Indústria de calçados de Franca, no interior de São Paulo.
Lindomar Cailton/EPTV
Oportunidade: explorar a parcela chinesa no mercado americano
Segundo os representantes do setor, a mudança nos padrões de taxação internacional tende a dificultar a entrada de calçados chineses nos EUA, ao mesmo tempo em que abre espaço para os produtos brasileiros captarem parte dessa demanda.
Nesse contexto, calçadistas estão otimistas com os primeiros resultados de 2025 e projetam uma melhora nos próximos meses. Segundo a Abicalçados, no primeiro bimestre do ano, as indústrias brasileiras exportaram 1,93 milhões de pares para os Estados Unidos, o que representa uma alta de 0,6% na comparação com o mesmo período do ano passado. O faturamento nesse período foi de US$ 37,17 milhões.

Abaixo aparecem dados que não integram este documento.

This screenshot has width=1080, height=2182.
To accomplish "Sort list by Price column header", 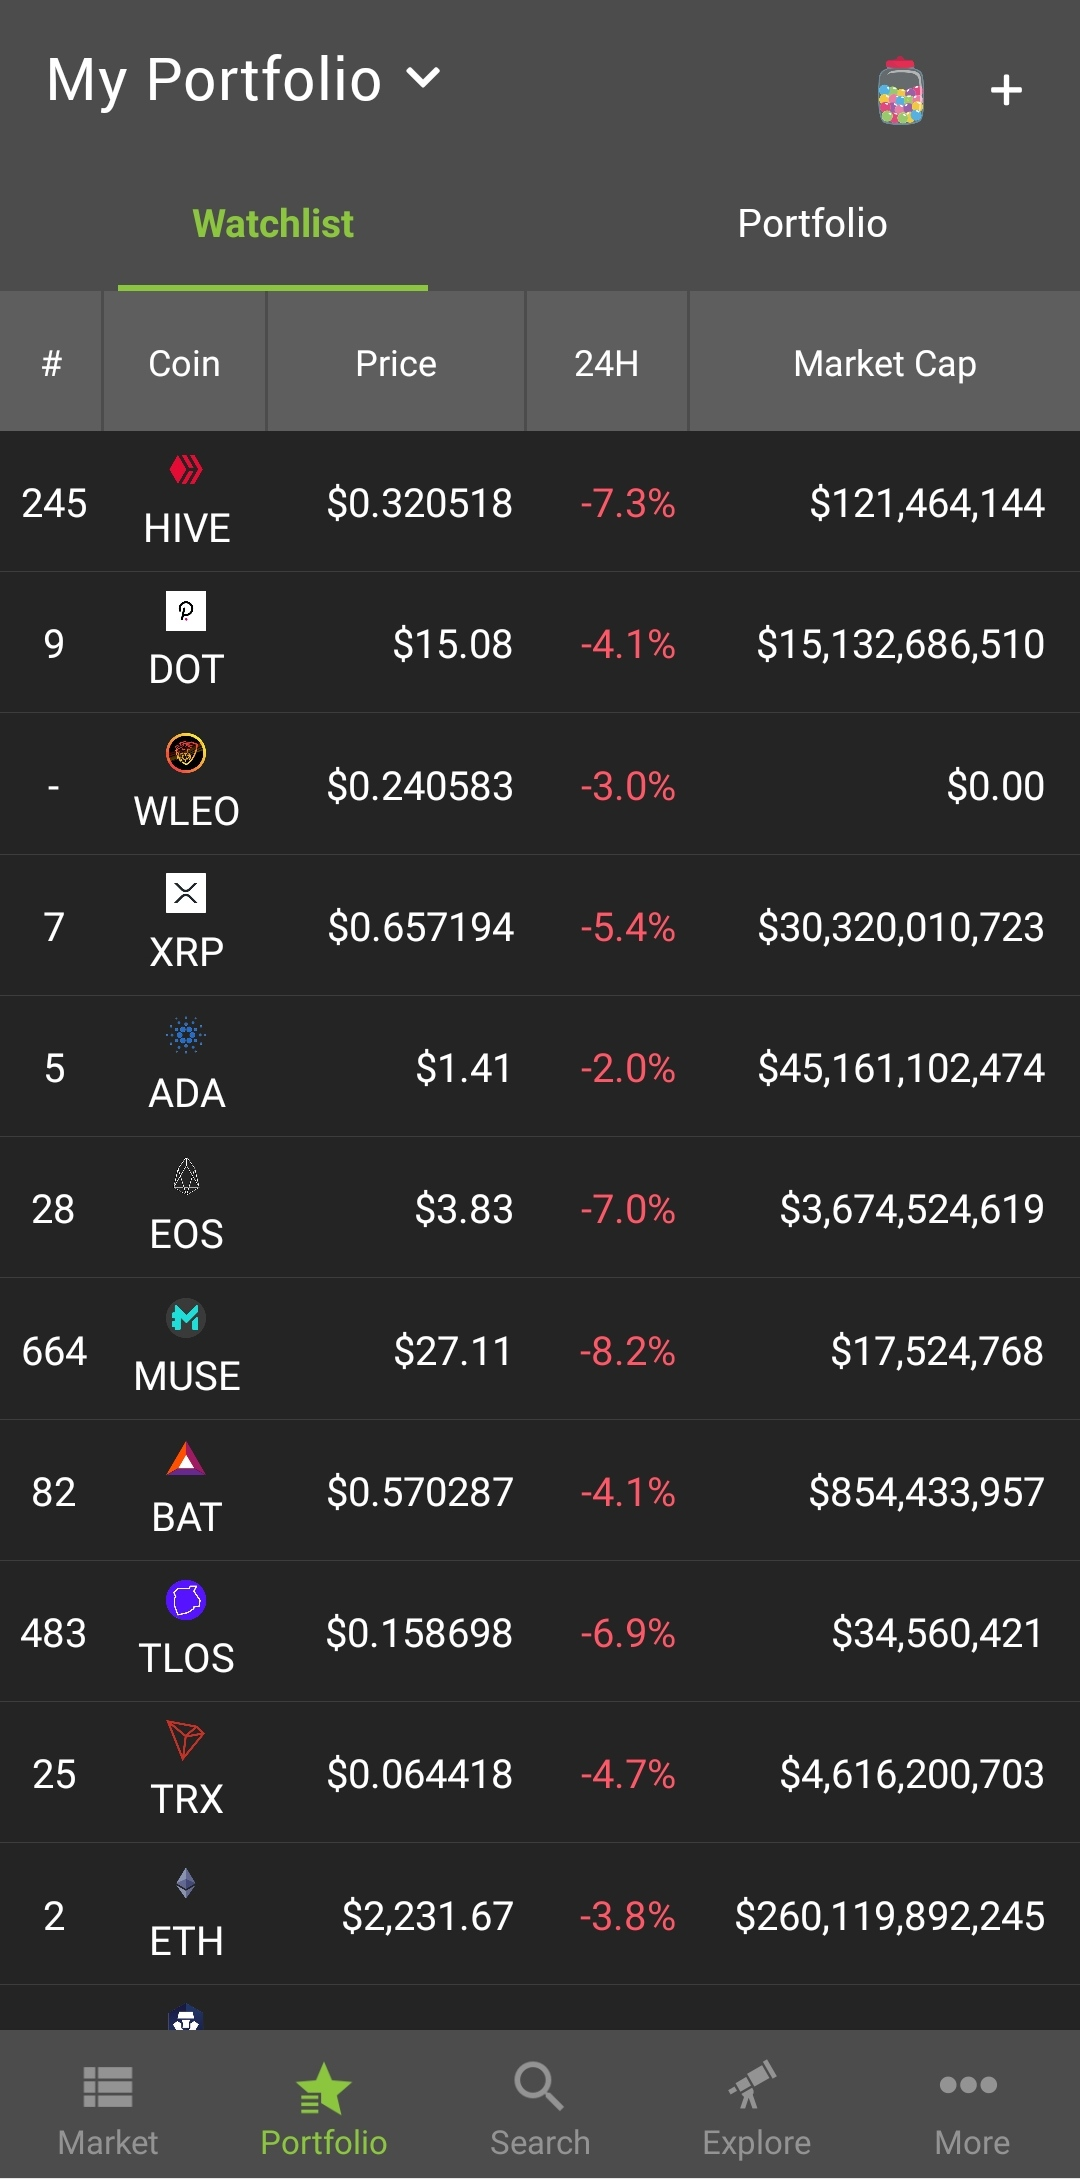I will click(396, 362).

"Está tendo venda de 15% a 20% maior que ano passado. É um ano com grandes expectativas. O primeiro semestre tende a ser um pouco mais calmo, e a expectativa de aumentar até 30% agora no segundo semestre", afirma o empresário Rafael Luís Coelho.
Desafios: demanda além da capacidade e 'invasão' chinesa
Em contrapartida, os calçadistas acreditam que polos como o de Franca não têm condições de dar conta de toda a demanda de exportação aberta pelo encarecimento dos produtos chineses nos EUA.
Isso porque o setor esbarra em questões como a baixa disponibilidade de mão de obra e não se preparou, ao longo dos últimos anos, para se expandir a tal ponto.
"Não conseguimos abastecer em nível de indústria, de mão de obra, tem um problema na cadeia de suprimentos também, que não se deve conseguir manter esse fornecimento e todo atendimento que seria necessário", analisa a empresária Karina Ferracioli.
Em Franca , por exemplo, a capacidade produtiva já chegou a contar com mais de 30 mil pessoas em 2013, mas hoje não passa de 14 mil funcionários, segundo Brigagão.
"Vamos imaginar que um grupo de empresas resolve se unir pra poder atender um determinado volume de exportação. Primeiro que essas empresas têm que ter histórico, tem que ter tecnologia pra exportar e não é qualquer empresa que tem condições de exportar. Vamos imaginar que essas empresas tenham condições de exportar, mas vão encontrar uma situação difícil que é mão de obra pra suprir essa necessidade", analisa o presidente do Sindifranca.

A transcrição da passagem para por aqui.